My husband was a British journalist I'd met briefly who flew over to see me on a whim with no suitcase at all -- just the suit he had on, and a couple of books.  He brought flowers and came every weekend to renew his proposal.  One of my older and wiser woman friends remarked that if her husband had ever once looked at her the way this man looked at me--well, she'd die happy.  So I gradually let him pack up my things and carry them back to London, piece by piece.  I followed, with no suitcase-- and married him, had his baby, as I promised.  My last night in London involved his tossing my packed case from the window of our perfect flat, after a typically alcohol-fueled soliloquy about my going on the road, my imagined indiscretions--- whatever.  A lorry ran it over, and I flew PanAm from Heathrow for the last time.  After a few more dramatic episodes, he exited the marital stage, final act.  My son has not heard from his father in 20 years.  I left everything in the flat, including empty suitcases.
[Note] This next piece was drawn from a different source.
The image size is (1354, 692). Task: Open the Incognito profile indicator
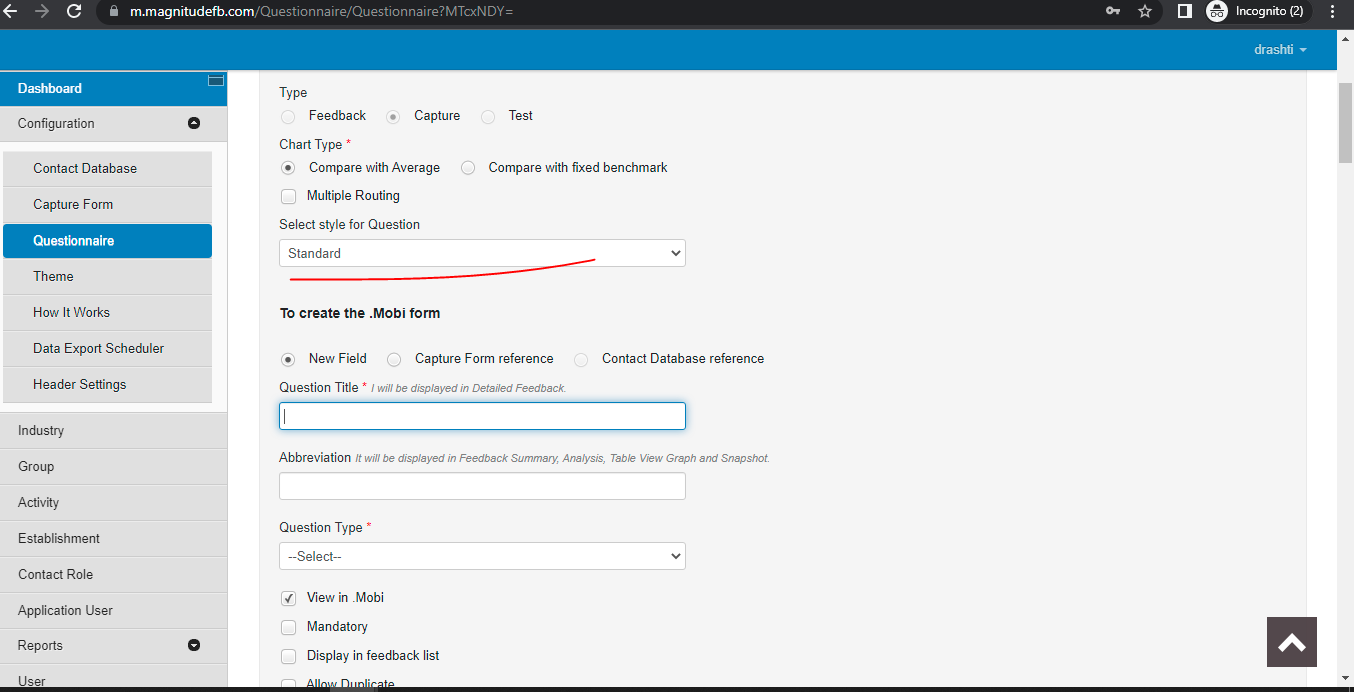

For years I used to see this old scruffy man with a beat-up cheap guitar in the subway.  He had one of those little portable seats and a red-plaid suitcase with a zipper--- the kind you'd see in a Hayley Mills movie from the 1950's.  He had piles of cassettes, hats, scarves, papers in that suitcase which he also used to hold the coins and dollars people threw in.  He sang like a saint, with this sandpapery edge in the lower registers, and his eyes watered.  The last time I saw him,  gaffers tape was holding that suitcase together.  His eyes were cloudy and his face looked drawn and hollow.  I wished I knew where he went at night, with that suitcase and his guitar… he didn't talk much.
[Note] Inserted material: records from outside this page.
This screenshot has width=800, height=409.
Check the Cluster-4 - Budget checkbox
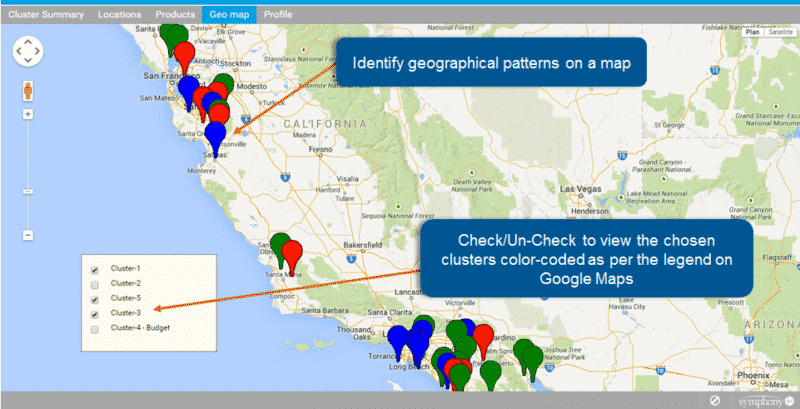point(95,328)
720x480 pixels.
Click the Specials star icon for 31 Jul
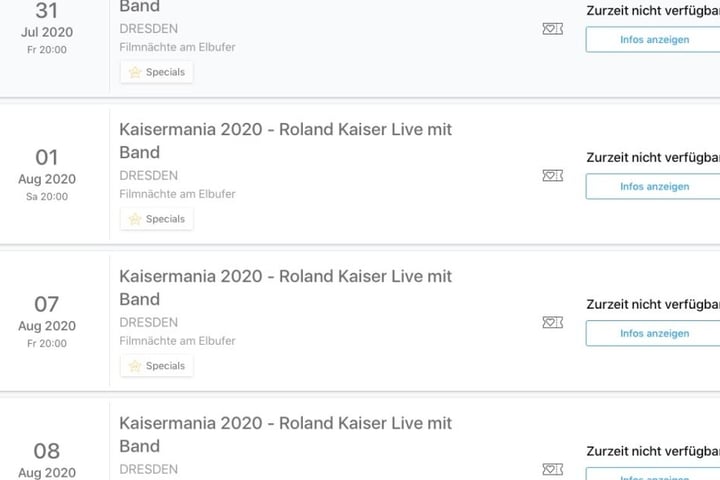coord(135,72)
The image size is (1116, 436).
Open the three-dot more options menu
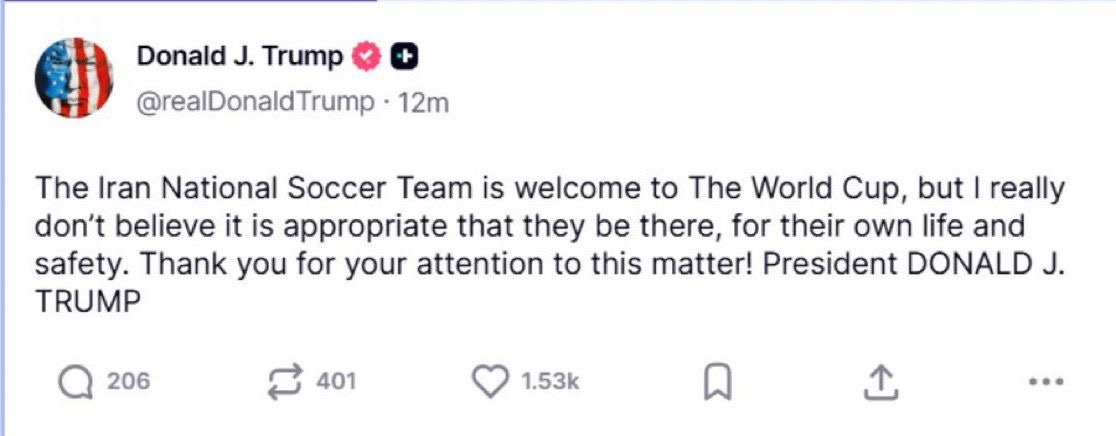pos(1046,381)
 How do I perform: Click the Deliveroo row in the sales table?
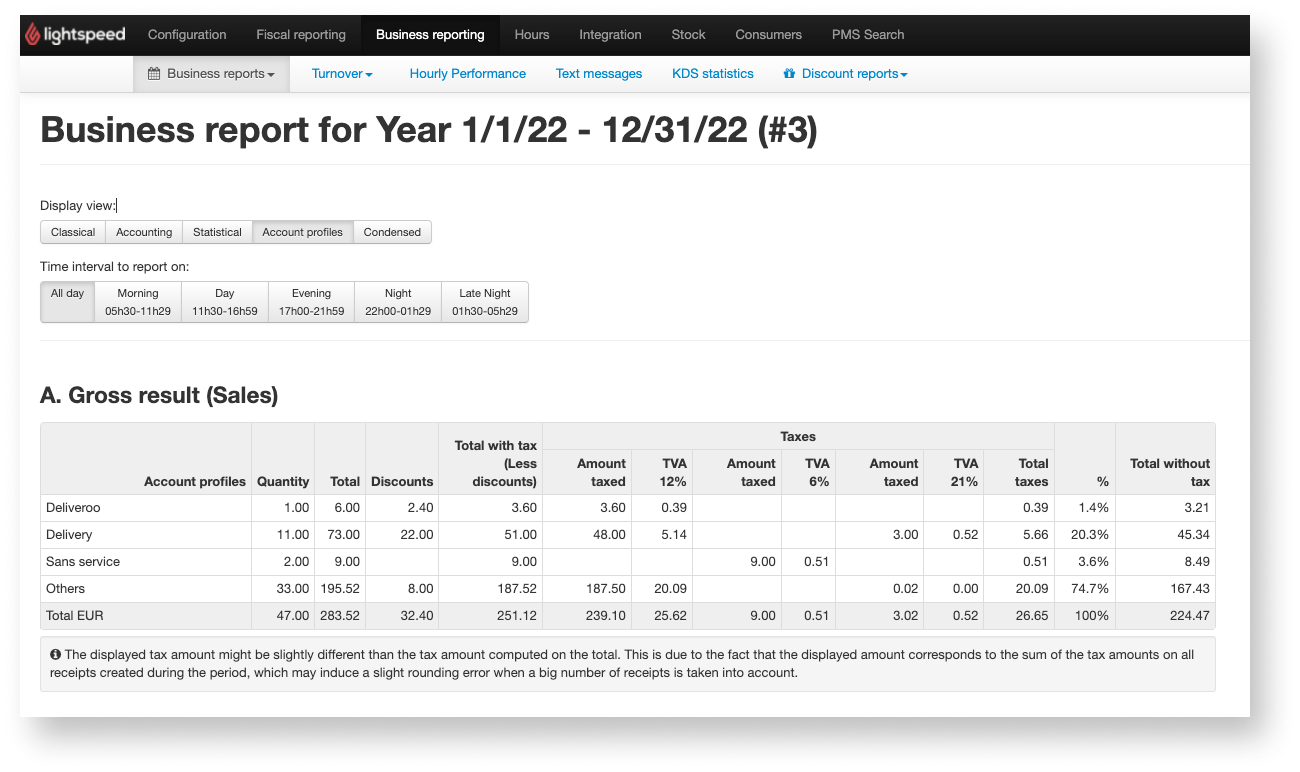pyautogui.click(x=73, y=508)
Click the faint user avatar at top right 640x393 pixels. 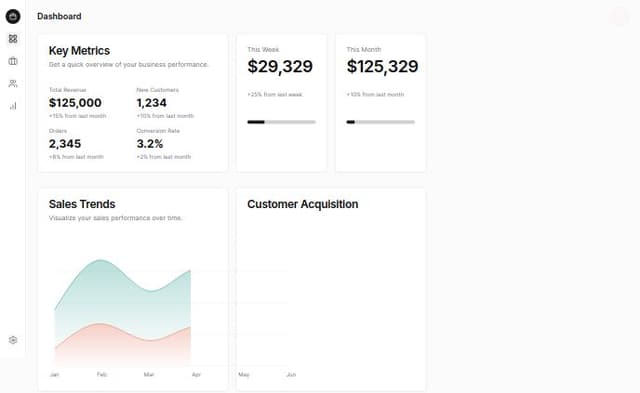(x=620, y=16)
There is something sad for me when I see people with luggage… coming, going-- saying goodbye, leaving something or someone behind.  Traveling is happy for tourists--- but for me I can't help thinking I'll never see these streets again, these buildings, this airport… I hate packing and I hate unpacking.  I hate endings.  Maybe that's why I seem to stay up all night until the morning--- so I know the light has come, and I'm safely into tomorrow.  Today I helped this Italian girl find the room she is renting in New York City so she can pursue her dream of becoming a singer.  She was so filled with hope, with her heavy suitcases and her new shoes.  I left her in front of the YMCA; I watched while they frisked and searched her things for some long minutes before they finally showed her the elevators to her overpriced little cubicle-cell which I hope is not too depressing, where she will unpack her dreams and hopefully find her way.  She asked me for my number, to have a coffee, but somehow I couldn't bear another New York City heartbreak, another sad ending, another unfinished story on ragged old papers of memory stuffed inside a suitcase.